Recognition of Expenses

Expenditure on an intangible item shall be recognised as an expense when it is incurred unless:

(a) it forms part of the cost of an intangible asset that meets the recognition criteria (see paragraphs 18–67); or

(b) the item is acquired in a business combination and cannot be recognised as an intangible asset. If this is the case, it forms part of the amount recognised as goodwill at the acquisition date.

 

Measurement post Recognition

An entity chooses one of following as its accounting policy:

  • ·       Cost Model : After initial recognition, an intangible asset shall be carried at its cost less any accumulated amortisation and any accumulated impairment losses.
  • ·       Revaluation Model : Under this model, intangible asset shall be carried at a revalued amount, being its fair value at the date of the revaluation less any subsequent accumulated amortisation and any subsequent accumulated impairment lossess. For the purpose of revaluations under this Standard, fair value shall be measured by reference to an active market.

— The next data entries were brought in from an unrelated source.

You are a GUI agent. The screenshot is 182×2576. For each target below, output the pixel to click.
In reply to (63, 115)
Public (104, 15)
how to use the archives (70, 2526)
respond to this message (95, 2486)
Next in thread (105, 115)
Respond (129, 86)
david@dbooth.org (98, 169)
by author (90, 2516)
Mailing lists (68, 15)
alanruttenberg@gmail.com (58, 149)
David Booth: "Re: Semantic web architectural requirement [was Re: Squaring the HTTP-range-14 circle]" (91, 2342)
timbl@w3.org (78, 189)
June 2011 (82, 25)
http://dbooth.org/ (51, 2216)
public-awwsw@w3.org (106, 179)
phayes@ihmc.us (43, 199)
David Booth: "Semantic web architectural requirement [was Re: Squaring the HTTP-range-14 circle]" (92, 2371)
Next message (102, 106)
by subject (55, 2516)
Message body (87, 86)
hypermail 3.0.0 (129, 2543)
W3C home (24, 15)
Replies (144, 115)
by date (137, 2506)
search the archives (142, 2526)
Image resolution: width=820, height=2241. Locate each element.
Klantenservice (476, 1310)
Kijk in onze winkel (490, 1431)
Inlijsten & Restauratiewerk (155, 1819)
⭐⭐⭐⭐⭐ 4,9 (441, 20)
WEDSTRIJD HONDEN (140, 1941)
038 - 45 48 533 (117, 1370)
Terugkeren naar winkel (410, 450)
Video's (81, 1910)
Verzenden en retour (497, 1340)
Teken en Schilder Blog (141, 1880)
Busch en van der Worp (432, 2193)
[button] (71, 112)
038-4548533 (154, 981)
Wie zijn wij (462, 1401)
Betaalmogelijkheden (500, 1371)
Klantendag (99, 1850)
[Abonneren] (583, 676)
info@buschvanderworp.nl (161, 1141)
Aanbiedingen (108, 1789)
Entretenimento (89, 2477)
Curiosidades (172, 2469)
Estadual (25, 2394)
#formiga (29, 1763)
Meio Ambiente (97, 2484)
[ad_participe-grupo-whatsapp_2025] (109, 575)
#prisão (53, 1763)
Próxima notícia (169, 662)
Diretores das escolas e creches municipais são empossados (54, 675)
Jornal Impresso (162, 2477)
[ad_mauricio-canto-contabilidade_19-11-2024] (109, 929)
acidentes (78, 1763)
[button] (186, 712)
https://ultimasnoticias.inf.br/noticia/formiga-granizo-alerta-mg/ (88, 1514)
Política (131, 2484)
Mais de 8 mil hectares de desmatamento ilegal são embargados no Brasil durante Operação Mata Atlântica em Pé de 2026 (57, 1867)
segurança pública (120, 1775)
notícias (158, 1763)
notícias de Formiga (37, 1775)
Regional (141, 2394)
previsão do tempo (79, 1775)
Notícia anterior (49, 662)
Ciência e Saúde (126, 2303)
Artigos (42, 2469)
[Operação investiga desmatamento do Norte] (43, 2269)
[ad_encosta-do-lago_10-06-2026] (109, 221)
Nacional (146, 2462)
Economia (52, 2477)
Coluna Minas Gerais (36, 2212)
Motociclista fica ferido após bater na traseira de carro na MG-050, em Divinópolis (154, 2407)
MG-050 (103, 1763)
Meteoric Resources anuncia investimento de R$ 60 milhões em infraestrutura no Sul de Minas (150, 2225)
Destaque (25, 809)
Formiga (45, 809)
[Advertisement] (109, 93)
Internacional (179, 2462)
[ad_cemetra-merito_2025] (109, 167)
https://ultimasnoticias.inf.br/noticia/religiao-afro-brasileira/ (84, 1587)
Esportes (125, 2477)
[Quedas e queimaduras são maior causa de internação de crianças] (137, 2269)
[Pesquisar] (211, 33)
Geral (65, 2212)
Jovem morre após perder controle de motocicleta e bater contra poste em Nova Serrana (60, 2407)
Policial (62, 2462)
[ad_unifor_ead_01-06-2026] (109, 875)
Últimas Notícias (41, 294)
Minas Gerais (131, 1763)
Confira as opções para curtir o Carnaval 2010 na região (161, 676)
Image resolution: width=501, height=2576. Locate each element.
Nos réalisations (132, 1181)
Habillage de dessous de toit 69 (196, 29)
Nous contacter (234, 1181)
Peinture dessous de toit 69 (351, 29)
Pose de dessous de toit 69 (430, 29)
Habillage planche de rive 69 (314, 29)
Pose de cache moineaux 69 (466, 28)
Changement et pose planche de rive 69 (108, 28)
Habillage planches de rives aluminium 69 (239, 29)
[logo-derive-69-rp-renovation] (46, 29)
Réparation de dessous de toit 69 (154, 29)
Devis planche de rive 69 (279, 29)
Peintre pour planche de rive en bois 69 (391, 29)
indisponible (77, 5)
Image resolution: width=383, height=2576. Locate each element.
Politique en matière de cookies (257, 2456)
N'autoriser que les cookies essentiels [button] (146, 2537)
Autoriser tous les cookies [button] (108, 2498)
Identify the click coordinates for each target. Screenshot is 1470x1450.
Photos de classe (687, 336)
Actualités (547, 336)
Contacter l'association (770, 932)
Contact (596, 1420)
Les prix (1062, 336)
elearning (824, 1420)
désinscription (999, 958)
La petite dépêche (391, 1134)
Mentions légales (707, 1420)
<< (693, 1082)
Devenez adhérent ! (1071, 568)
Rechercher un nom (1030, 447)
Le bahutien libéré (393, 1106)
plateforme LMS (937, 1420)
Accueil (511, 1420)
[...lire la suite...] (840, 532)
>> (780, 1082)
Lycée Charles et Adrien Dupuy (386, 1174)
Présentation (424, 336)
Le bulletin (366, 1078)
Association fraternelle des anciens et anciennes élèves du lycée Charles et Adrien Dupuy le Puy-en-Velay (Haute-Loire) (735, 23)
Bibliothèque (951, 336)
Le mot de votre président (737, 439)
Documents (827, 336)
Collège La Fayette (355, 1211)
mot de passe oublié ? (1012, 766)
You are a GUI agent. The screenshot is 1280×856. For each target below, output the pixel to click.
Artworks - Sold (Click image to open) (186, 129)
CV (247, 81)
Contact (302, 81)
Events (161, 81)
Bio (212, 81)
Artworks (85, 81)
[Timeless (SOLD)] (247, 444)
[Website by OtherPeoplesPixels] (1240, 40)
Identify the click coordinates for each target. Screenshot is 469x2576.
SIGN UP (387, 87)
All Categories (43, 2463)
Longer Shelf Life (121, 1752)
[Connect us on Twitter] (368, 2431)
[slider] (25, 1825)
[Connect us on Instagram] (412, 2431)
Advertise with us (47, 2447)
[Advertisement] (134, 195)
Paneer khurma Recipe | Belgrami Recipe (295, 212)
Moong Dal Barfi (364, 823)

If an intangible asset is accounted for using the revaluation model, all the other assets in its class shall also be accounted for using the same model, unless there is no active market for those assets.

 

Life of Intangible: An intangible asset with a finite useful life is amortized and is subject to impairment testing. An intangible asset with an indefinite useful life is not amortised, but is tested annually for impairment.

 

Retirement & Disposal

An intangible asset shall be derecognised:

(a) on disposal; or

(b) when no future economic benefits are expected from its use or disposal.

The gain or loss arising from the derecognition of an intangible asset shall be determined as the difference between the net disposal proceeds, if any, and the carrying amount of the asset. It shall be recognised in profit or loss when the asset is derecognised (unless IFRS 16 requires otherwise on a sale and leaseback.) Gains shall not be classified as revenue.